• [Task goal] Echo the rows starting with the line that contains "Task: Choose the" and ending with the line that contains "Action: 1013,528", including both of those lines.
## begin Task input
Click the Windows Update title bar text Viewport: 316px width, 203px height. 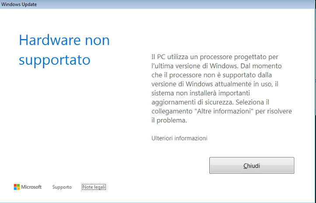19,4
## end Task input
## begin Task input
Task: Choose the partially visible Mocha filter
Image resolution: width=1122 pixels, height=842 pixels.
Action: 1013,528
## end Task input
## begin Task input
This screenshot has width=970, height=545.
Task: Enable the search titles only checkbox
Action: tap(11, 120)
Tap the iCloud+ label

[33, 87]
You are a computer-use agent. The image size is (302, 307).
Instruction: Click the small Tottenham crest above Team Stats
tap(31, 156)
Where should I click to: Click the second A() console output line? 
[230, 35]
## end Task input
• [Response below]
Task: Choose the partially visible Mocha filter
Image resolution: width=1122 pixels, height=842 pixels.
Action: 1013,528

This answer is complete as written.